REQUIRED ACTION: Give the data again in full. Keep every line the same.

[Saved entries]

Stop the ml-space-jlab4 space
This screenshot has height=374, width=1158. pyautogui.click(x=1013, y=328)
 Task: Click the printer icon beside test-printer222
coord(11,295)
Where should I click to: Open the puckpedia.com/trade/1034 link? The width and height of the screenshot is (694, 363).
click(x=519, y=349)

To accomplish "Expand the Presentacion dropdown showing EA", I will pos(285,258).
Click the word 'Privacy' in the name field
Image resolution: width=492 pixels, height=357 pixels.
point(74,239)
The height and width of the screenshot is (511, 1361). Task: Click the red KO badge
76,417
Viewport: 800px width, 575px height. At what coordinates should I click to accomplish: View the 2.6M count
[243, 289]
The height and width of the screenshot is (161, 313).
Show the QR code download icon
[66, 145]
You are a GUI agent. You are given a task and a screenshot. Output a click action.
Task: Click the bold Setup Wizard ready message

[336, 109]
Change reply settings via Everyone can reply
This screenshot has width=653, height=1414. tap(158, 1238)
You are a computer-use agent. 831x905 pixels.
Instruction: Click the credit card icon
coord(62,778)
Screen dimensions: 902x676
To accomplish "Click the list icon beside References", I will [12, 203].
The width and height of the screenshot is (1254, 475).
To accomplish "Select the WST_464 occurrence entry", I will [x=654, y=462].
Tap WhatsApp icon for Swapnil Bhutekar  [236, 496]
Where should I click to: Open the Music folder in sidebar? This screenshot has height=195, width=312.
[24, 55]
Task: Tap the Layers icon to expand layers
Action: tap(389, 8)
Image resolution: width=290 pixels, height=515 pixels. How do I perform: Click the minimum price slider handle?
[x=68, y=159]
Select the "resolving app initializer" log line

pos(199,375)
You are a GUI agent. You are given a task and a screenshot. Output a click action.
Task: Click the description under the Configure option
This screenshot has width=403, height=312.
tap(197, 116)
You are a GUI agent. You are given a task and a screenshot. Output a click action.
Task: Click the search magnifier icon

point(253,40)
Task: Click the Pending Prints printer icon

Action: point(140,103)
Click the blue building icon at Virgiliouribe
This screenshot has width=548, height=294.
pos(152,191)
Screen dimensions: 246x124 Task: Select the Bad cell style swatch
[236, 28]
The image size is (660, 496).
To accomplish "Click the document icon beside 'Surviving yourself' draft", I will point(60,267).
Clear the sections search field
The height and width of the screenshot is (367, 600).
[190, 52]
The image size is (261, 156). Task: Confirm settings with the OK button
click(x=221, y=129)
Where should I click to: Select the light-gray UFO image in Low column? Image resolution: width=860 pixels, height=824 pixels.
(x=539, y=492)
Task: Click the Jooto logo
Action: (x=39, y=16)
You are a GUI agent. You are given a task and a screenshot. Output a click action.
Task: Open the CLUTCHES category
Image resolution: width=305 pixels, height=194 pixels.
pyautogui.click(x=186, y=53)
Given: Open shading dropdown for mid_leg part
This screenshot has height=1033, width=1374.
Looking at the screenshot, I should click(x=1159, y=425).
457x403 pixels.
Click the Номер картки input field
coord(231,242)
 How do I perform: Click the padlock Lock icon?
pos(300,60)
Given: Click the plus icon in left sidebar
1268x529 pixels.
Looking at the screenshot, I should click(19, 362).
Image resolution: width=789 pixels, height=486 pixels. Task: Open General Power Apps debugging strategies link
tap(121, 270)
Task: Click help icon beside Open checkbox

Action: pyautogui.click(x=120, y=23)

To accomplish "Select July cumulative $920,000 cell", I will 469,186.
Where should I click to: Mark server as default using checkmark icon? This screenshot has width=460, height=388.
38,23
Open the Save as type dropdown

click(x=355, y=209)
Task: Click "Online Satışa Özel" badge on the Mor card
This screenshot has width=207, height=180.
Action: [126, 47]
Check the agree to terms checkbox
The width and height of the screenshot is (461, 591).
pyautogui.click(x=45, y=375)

ANSWER FOR THE TASK:
Stop the ml-space-jlab4 space
This screenshot has height=374, width=1158. pyautogui.click(x=1013, y=328)
 Task: Click the printer icon beside test-printer222
coord(11,295)
Where should I click to: Open the puckpedia.com/trade/1034 link? The width and height of the screenshot is (694, 363).
click(x=519, y=349)

To accomplish "Expand the Presentacion dropdown showing EA", I will pos(285,258).
Click the word 'Privacy' in the name field
Image resolution: width=492 pixels, height=357 pixels.
point(74,239)
The height and width of the screenshot is (511, 1361). Task: Click the red KO badge
76,417
Viewport: 800px width, 575px height. At what coordinates should I click to accomplish: View the 2.6M count
[243, 289]
The height and width of the screenshot is (161, 313).
Show the QR code download icon
[66, 145]
You are a GUI agent. You are given a task and a screenshot. Output a click action.
Task: Click the bold Setup Wizard ready message

[336, 109]
Change reply settings via Everyone can reply
This screenshot has width=653, height=1414. tap(158, 1238)
You are a computer-use agent. 831x905 pixels.
Instruction: Click the credit card icon
coord(62,778)
Screen dimensions: 902x676
To accomplish "Click the list icon beside References", I will [12, 203].
The width and height of the screenshot is (1254, 475).
To accomplish "Select the WST_464 occurrence entry", I will [x=654, y=462].
Tap WhatsApp icon for Swapnil Bhutekar  [236, 496]
Where should I click to: Open the Music folder in sidebar? This screenshot has height=195, width=312.
[24, 55]
Task: Tap the Layers icon to expand layers
Action: tap(389, 8)
Image resolution: width=290 pixels, height=515 pixels. How do I perform: Click the minimum price slider handle?
[x=68, y=159]
Select the "resolving app initializer" log line

pos(199,375)
You are a GUI agent. You are given a task and a screenshot. Output a click action.
Task: Click the description under the Configure option
This screenshot has width=403, height=312.
tap(197, 116)
You are a GUI agent. You are given a task and a screenshot. Output a click action.
Task: Click the search magnifier icon

point(253,40)
Task: Click the Pending Prints printer icon

Action: point(140,103)
Click the blue building icon at Virgiliouribe
This screenshot has width=548, height=294.
pos(152,191)
Screen dimensions: 246x124 Task: Select the Bad cell style swatch
[236, 28]
The image size is (660, 496).
To accomplish "Click the document icon beside 'Surviving yourself' draft", I will point(60,267).
Clear the sections search field
The height and width of the screenshot is (367, 600).
[190, 52]
The image size is (261, 156). Task: Confirm settings with the OK button
click(x=221, y=129)
Where should I click to: Select the light-gray UFO image in Low column? Image resolution: width=860 pixels, height=824 pixels.
(x=539, y=492)
Task: Click the Jooto logo
Action: (x=39, y=16)
You are a GUI agent. You are given a task and a screenshot. Output a click action.
Task: Open the CLUTCHES category
Image resolution: width=305 pixels, height=194 pixels.
pyautogui.click(x=186, y=53)
Given: Open shading dropdown for mid_leg part
This screenshot has height=1033, width=1374.
Looking at the screenshot, I should click(x=1159, y=425).
457x403 pixels.
Click the Номер картки input field
coord(231,242)
 How do I perform: Click the padlock Lock icon?
pos(300,60)
Given: Click the plus icon in left sidebar
1268x529 pixels.
Looking at the screenshot, I should click(19, 362).
Image resolution: width=789 pixels, height=486 pixels. Task: Open General Power Apps debugging strategies link
tap(121, 270)
Task: Click help icon beside Open checkbox

Action: pyautogui.click(x=120, y=23)

To accomplish "Select July cumulative $920,000 cell", I will 469,186.
Where should I click to: Mark server as default using checkmark icon? This screenshot has width=460, height=388.
38,23
Open the Save as type dropdown

click(x=355, y=209)
Task: Click "Online Satışa Özel" badge on the Mor card
This screenshot has width=207, height=180.
Action: [126, 47]
Check the agree to terms checkbox
The width and height of the screenshot is (461, 591).
pyautogui.click(x=45, y=375)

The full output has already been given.